Maria, consoladora dos aflitos, rogai por nós!
(Pe. Anderson Santana Cunha)
TEXTOS PARA A MEDITAÇÃO
Concílio Vaticano II
O supremo e eterno sacerdote Cristo Jesus, querendo também por meio dos leigos continuar o Seu testemunho e serviço, vivifica-o pelo Seu Espírito e sem cessar os incita a toda a obra boa e perfeita. (…) Pois todos os seus trabalhos, orações e empreendimentos apostólicos, a vida conjugal e familiar, o trabalho de cada dia, o descanso do espírito e do corpo, se forem feitos no Espírito, e as próprias incomodidades da vida, suportadas com paciência, se tornam em outros tantos sacrifícios espirituais, agradáveis a Deus por Jesus Cristo (cfr. 1 Ped. 2,5); sacrifícios estes que são piedosamente oferecidos ao Pai, juntamente com a oblação do corpo do Senhor, na celebração da Eucaristia. E deste modo, os leigos, agindo em toda a parte santamente, como adoradores, consagram a Deus o próprio mundo. (Lumen Gentium, n. 34)

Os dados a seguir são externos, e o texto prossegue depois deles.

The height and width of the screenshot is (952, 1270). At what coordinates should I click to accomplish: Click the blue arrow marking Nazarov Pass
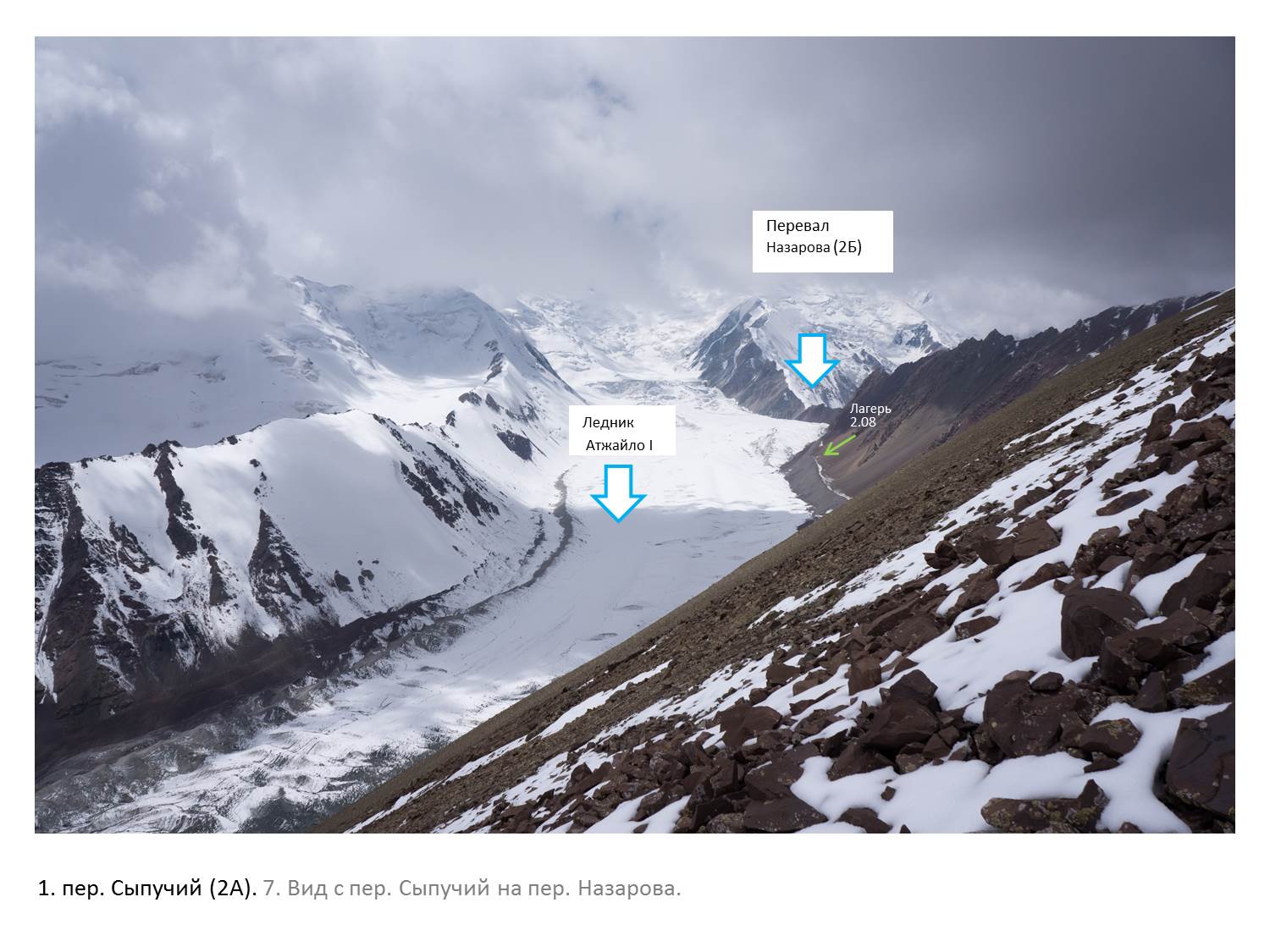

Catecismo da Igreja Católica
O caminho desta perfeição passa pela cruz. Não há santidade sem renúncia e combate espiritual (Cf. 2 Tm 4). O progresso espiritual implica a ascese e a mortificação, que conduzem gradualmente a viver na paz e na alegria das bem-aventuranças. (CIC, n. 2015).
São João Paulo II
«Se alguém quiser vir após mim, negue-se a si mesmo, tome a sua cruz e siga-me» (Lc 9,23). Essas palavras expressam o radicalismo de uma opção que não permite vacilações nem retrocessos. É uma exigência dura, que impressionou até os discípulos e que, ao longo dos séculos, tem impedido muitos homens e mulheres de seguirem a Cristo. Mas precisamente esse radicalismo também produziu admiráveis frutos de santidade e martírio, que com o tempo fortalecem o caminho da Igreja. Ainda hoje estas palavras são consideradas escândalo e loucura (cf. 1 Cor 1, 22-25). E, no entanto, devem ser enfrentados, pois o caminho traçado por Deus para seu Filho é o mesmo que o discípulo deve percorrer, decidido a segui-lo. Não existem dois caminhos, mas apenas um: aquele que o Mestre percorreu. O discípulo não pode inventar outro. (Mensagem para a XVI Jornada Mundial da Juventude, 14 de fevereiro de 2001).
Papa Bento XVI
Tomar a cruz significa comprometer-se para derrotar o pecado que impede o caminho rumo a Deus, aceitar diariamente a vontade do Senhor, aumentar a fé sobretudo diante dos problemas, das dificuldades e dos sofrimentos. A santa carmelita Edith Stein deu-nos este testemunho num período de perseguição. Assim escrevia do Carmelo de Colônia, em 1938: “Hoje compreendo… o que quer dizer ser esposa do Senhor, no sinal da cruz, embora nunca se possa compreendê-lo completamente, dado que é um mistério… Quanto mais se obscurece ao nosso redor, tanto mais temos que abrir o coração à luz que vem do alto”. (La scelta di Dio. Lettere (1917-1942), Roma 1973, págs. 132-133)”. (Ângelus, 20 de junho de 2010).